Still pursuing the idea of matching fabric to pattern, I wrap my fabric around Mimie, and add a belt to hold the fabric in place and try to visualize this fabric as pants.
This is not a stiff fabric. But it’s not exactly clinging either. These trousers should have 1.5″ ease and a hem circumference of 17.5″. They should be skimming my body, not clinging. OK designs not clinging, fabric not clinging. That’s good. Right? I do like the way the fabric is kind of curving around my dressform especially as seen around the bottom edge.
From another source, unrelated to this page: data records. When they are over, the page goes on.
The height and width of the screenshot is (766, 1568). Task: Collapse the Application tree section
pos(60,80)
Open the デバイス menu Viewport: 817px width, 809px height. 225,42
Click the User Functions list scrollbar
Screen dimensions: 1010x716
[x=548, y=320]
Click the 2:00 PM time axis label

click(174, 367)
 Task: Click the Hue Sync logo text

I prefer fabrics that resist wrinkles, shed wrinkles or disguise them. This fabric does none of the above. It wrinkles and hold wrinkles. That’s easily see in the photo. But this fabric is going to be a muslin. I’m not planning to wear it. I’m planning to pin, slash, pinch etc etc. On the odd chance that my measuring and pattern alterations turn out a wearable, well the beach during summer sounds like an appropriate venue for wrinkled clothes.
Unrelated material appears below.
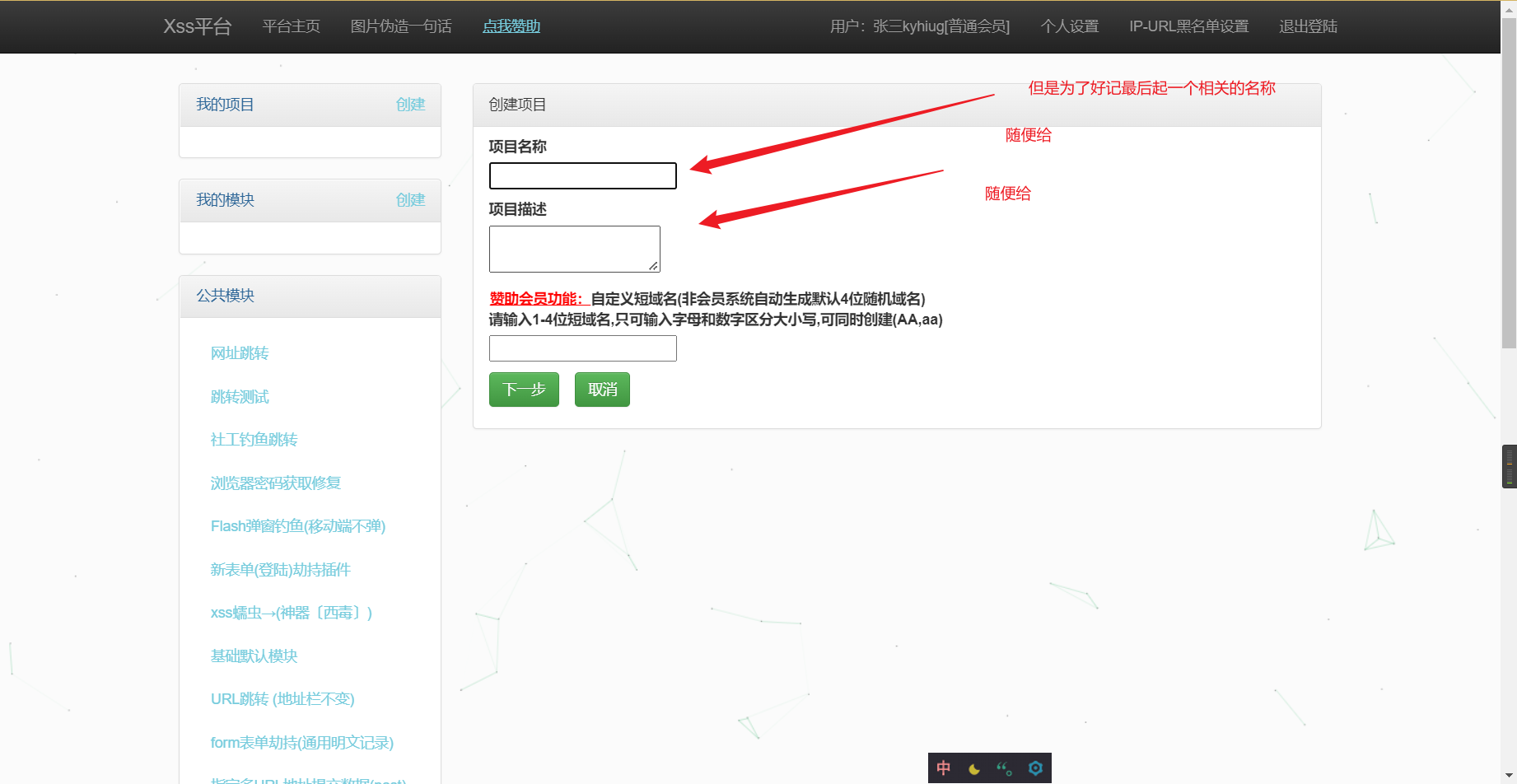Open settings with the blue gear icon
Image resolution: width=1517 pixels, height=784 pixels.
pyautogui.click(x=1035, y=767)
I’m never really sure about fabrics until I wear them. But for now, I”m think this fits the bill. It is light colored so that wrinkles are easy to see. It is non-stretch so the fabric won’t add ease thus disguising fit issues; and it is FREE!. It’s been in my stash for so many years I’ve forgotten when it was purchased. I think it is a Walmart fabric, but that may be wrong.
Normally you bring the two selvedges together and fold lengthwise. Folded in that manner, it won’t be wide enough for my back pattern piece. I bring the two cut edges together and fold crosswise. This is a muslin. I’m not concerned about a nap. I’m concerned about getting all 3 pattern pieces cut from this single piece of fabric. Crosswise works. I do align the grain line before cutting the fabric. I cut the waistband on the fold with the lengthwise grain running down the length of the waistband.
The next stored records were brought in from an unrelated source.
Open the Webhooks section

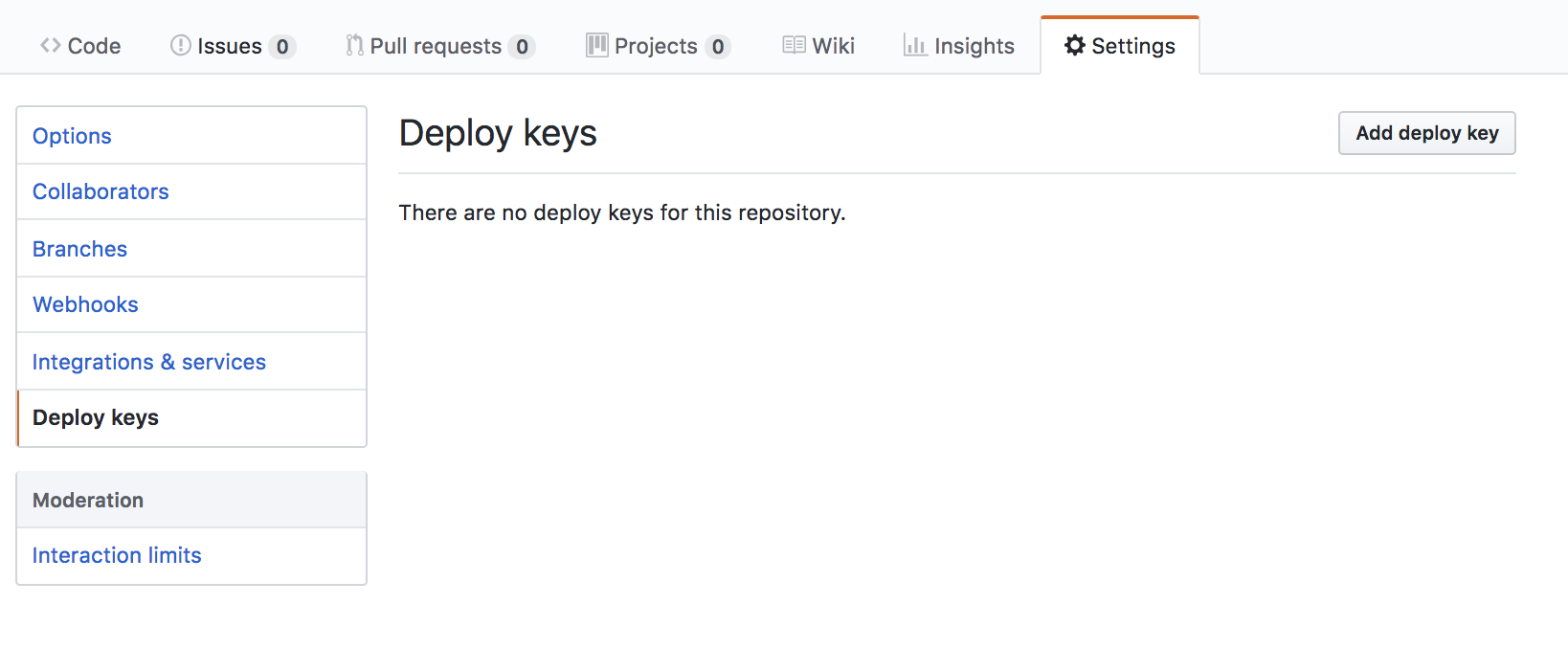click(85, 304)
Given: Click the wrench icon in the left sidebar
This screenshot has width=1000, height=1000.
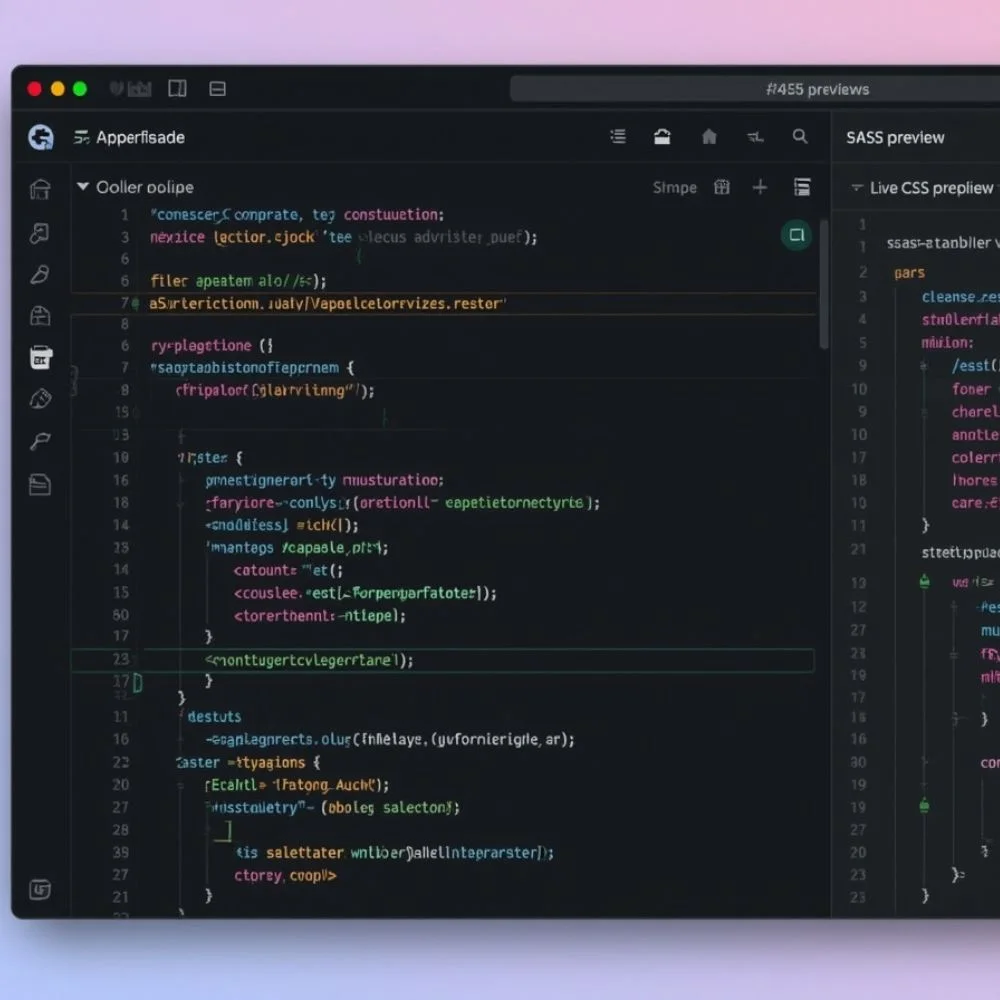Looking at the screenshot, I should click(x=40, y=441).
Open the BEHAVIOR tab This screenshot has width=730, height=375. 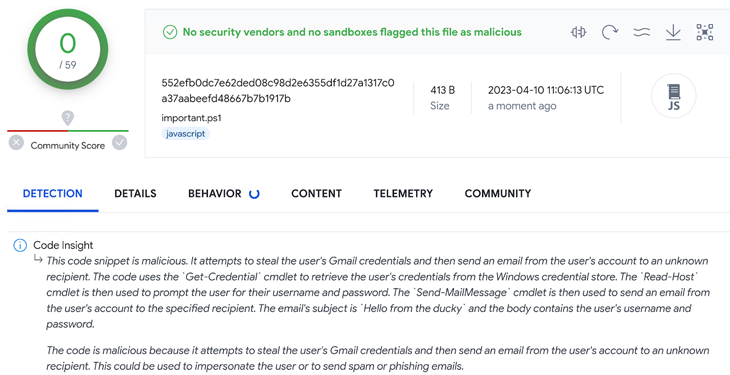(x=215, y=193)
I notched my pattern before hand so now I can mark my fabric within the notches with a purple pen. Once the pattern pieces are removed, I draw the full grain and balance lines and mark the positions for the darts and zipper flap. I also place tape on the wrong side of each piece. It’s not really necessary for this muslin, but it is habitual for me. One too many times, I’ve sewn right side to wrong side because when I sat at the sewing machine, I couldn’t tell the difference.
In my mind, I’m not done with the prep yet. First I trim the crotch to 3/8″. I never need the crotch to be wider. I nearly always need to scoop the crotch. However it’s difficult to tell what the crotch needs as long as the excess seam allowance is constraining the pant. I trim it off now and then serge finish all edges of every piece. I also stitch with contrasting thread the balance and grain lines. I don’t know why others complain of permanent purple pen marks. I’m lucky if the marks will last for the day or so that I need during fitting. I use the purple pen to mark embroidery placement lines. During the summer,the lines will disappear before I can align the fabric in the hoop. Perhaps it is the source of my pen. Maybe it’s the humidity? The heat? (In SD in the winter, don’t think so.) Whatev’ I want to see the balance lines when I take pictures and so I baste right on top of them.
My last bit of prep is to interface the waistband and hems. I don’t interface the zipper flap. I’ve seen several references and I may try that in the future. But for now, I want to see how this pant fits. Prep is done. Time to fire up the sewing machine.
BTW, Prep? Another 2 hours. This fitting stuff is not fast.